The Company has employment agreements with six key employees for terms of
two years, and the ability to extend for additional one-year periods.
In connection with the acquisition of Mecklermedia, a lawsuit was brought
against the Company by a former shareholder of Mecklermedia for an unspecified
amount, as well as other relief. The plaintiff is claiming that the Company
violated the federal securities laws by selling Mr. Meckler an 80.1% interest in
Internet.com for what the plaintiff alleges was a below-market price, thereby
giving to Mr. Meckler more consideration for his common stock in Mecklermedia
than was paid to the other stockholders of Mecklermedia. The Company believes
that the allegations are without merit and has filed a motion to dismiss the
lawsuit, which is pending.
The Company in the normal course of business is subject to a number of
lawsuits and claims, both actual and potential in nature. While management
believes that resolution of existing claims and lawsuits will not have a
material adverse effect on the Company's financial statements, management is
unable to estimate the magnitude of financial impact of claims and lawsuits that
may be filed in the future.
NOTE 12 -- RELATED PARTY TRANSACTIONS
The Combination Agreement provides for Pittway to assist Penton in
preparing its tax returns for 1998 and to assist in other tax matters for fees
to be negotiated.
Included in the consolidated statements of income is an allocation of
corporate expenses related to services provided for the Company by Pittway. This
allocation was based on an estimate of the incremental corporate expenses
related to the Company's operations for the periods presented and, in the
opinion of management, has been made on a reasonable basis. However, the
allocation is not necessarily indicative of the level of expenses that might
have been incurred had the Company been a separate company. The aggregate
allocated costs totaled $0.3 million, $0.4 million and $0.3 million for the
years ended 1996, 1997 and 1998, respectively. The Company's employees also
participated in Pittway's pension plan (see Note 9). Certain of the Company's
employees participated in Pittway's 1990 Stock Awards Plan, for which Pittway
has allocated costs to the Company totaling $1.1 million, $1.0 million and $1.2
million in 1996, 1997 and 1998, respectively.

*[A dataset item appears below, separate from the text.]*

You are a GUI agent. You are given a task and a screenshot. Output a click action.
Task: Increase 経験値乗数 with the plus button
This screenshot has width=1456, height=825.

Other transactions between the Company and Pittway, consisting principally
of taxes and other reimbursable expenses paid by Pittway, have been reflected in
the historical financial statements as though on a stand-alone basis, except
that no interest income or expense has been allocated on intercompany balances.

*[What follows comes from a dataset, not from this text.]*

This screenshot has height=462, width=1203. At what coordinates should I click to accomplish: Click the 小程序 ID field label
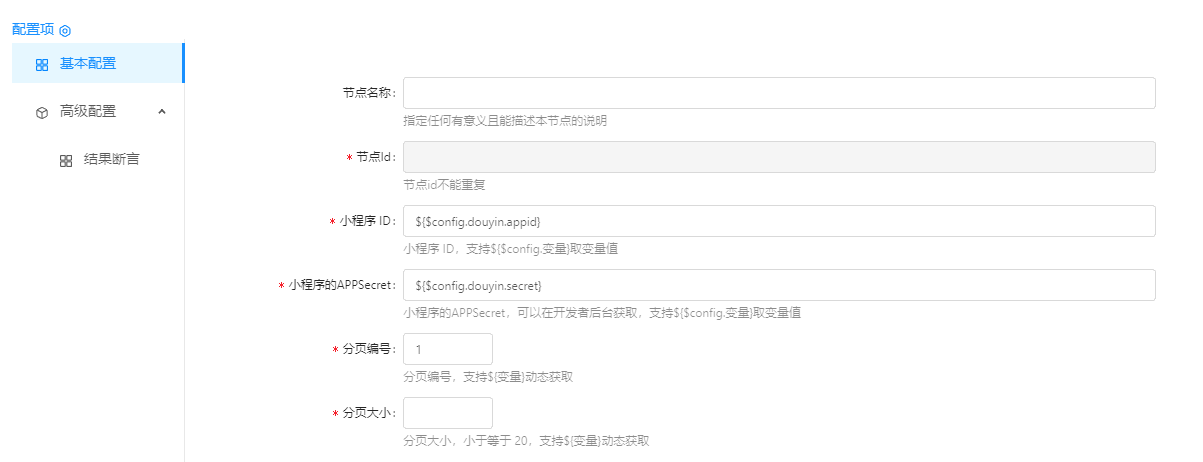(x=368, y=222)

Pittway utilized a centralized cash management system. Under this system,
cash generated by Penton in excess of its cash requirements (including cash
requirements for Penton's income taxes and other reimbursable expenses paid by
Pittway) was transferred to Pittway and reflected as "Due from parent company"
in the balance
F-22
<PAGE> 77
PENTON MEDIA, INC.
NOTES TO CONSOLIDATED FINANCIAL STATEMENTS -- (CONTINUED)
sheet. This account was reduced by dividends declared by the Company. In August
1998, a final non-cash dividend of $12.2 million was made to Pittway to settle
the "Due from parent company" account.
NOTE 13 -- CAPITAL STOCK
Pursuant to the spinoff (see Note 2), the Company amended its certificate
of incorporation on June 4, 1998, to authorize capital stock consisting of 60
million shares of common stock, par value $0.01 per share, and 2 million shares
of preferred stock, par value $0.01 per share. Immediately thereafter, the
Company recapitalized the 1,000 shares of $1 par value common stock outstanding
into 21,240,000 shares of common stock. An amount of $211 was transferred from
capital in excess of par value to common stock. The financial statements and
related notes have been restated to reflect this recapitalization retroactively.
In connection with the DM Publishing acquisition (see Note 2), 1,541,638
shares were issued as partial consideration.
NOTE 14 -- EARNINGS PER SHARE
Effective December 31, 1997, the Company adopted the provisions of
Statement of Financial Accounting Standards No. 128, "Earnings Per Share" ("SFAS
128"), which requires the replacement of primary and fully diluted earnings per
share with basic and diluted earnings per share, respectively. SFAS 128 also
requires restatement of previously reported earnings per share information for
certain periods presented in the accompanying statement of income to ensure
consistency with currently reported amounts.
Computations of basic and diluted earnings per share for the years ended
December 31, 1996, 1997 and 1998 are shown in Table 1.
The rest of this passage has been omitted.